Andrew writes about the 40 (!!) different ways of writing a plug-in, and this is just for Office.

A quote that I find interesting and up to debate:

Wouldn’t it be nice to have VSTO support for Outlook? Wouldn’t it be nice to have VSTO support for all Office apps, plus Visual Studio, Visio, and (let’s say) AutoCAD and PhotoShop? Wouldn’t it be nice to have a single, standard mechanism for loading add-ins/customizations/plug-ins into all Office applications, plus any other application that wants to play by the same rules?

Well I think that what VBA was providing, and it was a great achievement. Anyone remember VSA? Visual Studio for Applications? Where did that project go?

I am not against common extensibility points, but the biggest issue with VBA, that I believe led to VSA’s failure, is the tight coupling between the IDE and the toolkit. Obviously, with VBA it was a winner. One language, one IDE, one integration story. But in the .net world, we have many languages that are not coupled with the IDE, issues like loading / unloading plug-ins dynamically, running them in their own AppDomain, different security models (although that’s pretty much resolved by policy), and as such, the problem of marshalling the object model of an application across an AppDomain, and the inherent disappearance of garbage collection (a fact sadly completely ignored by many).

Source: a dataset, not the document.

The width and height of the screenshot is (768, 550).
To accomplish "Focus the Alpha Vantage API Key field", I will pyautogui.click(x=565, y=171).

So… would it be nice? Probably. But I would strongly suggest, for the toolkit side of things, that the framework need to involve (cross-AppDomain garbage collection when run in process anyone?), and the focus should be on a proper template system and a set of common interfaces for the toolkit part.

For a limited case, there’s already an Extensibility Application Block from my friend Roy Osherove.

Any comments?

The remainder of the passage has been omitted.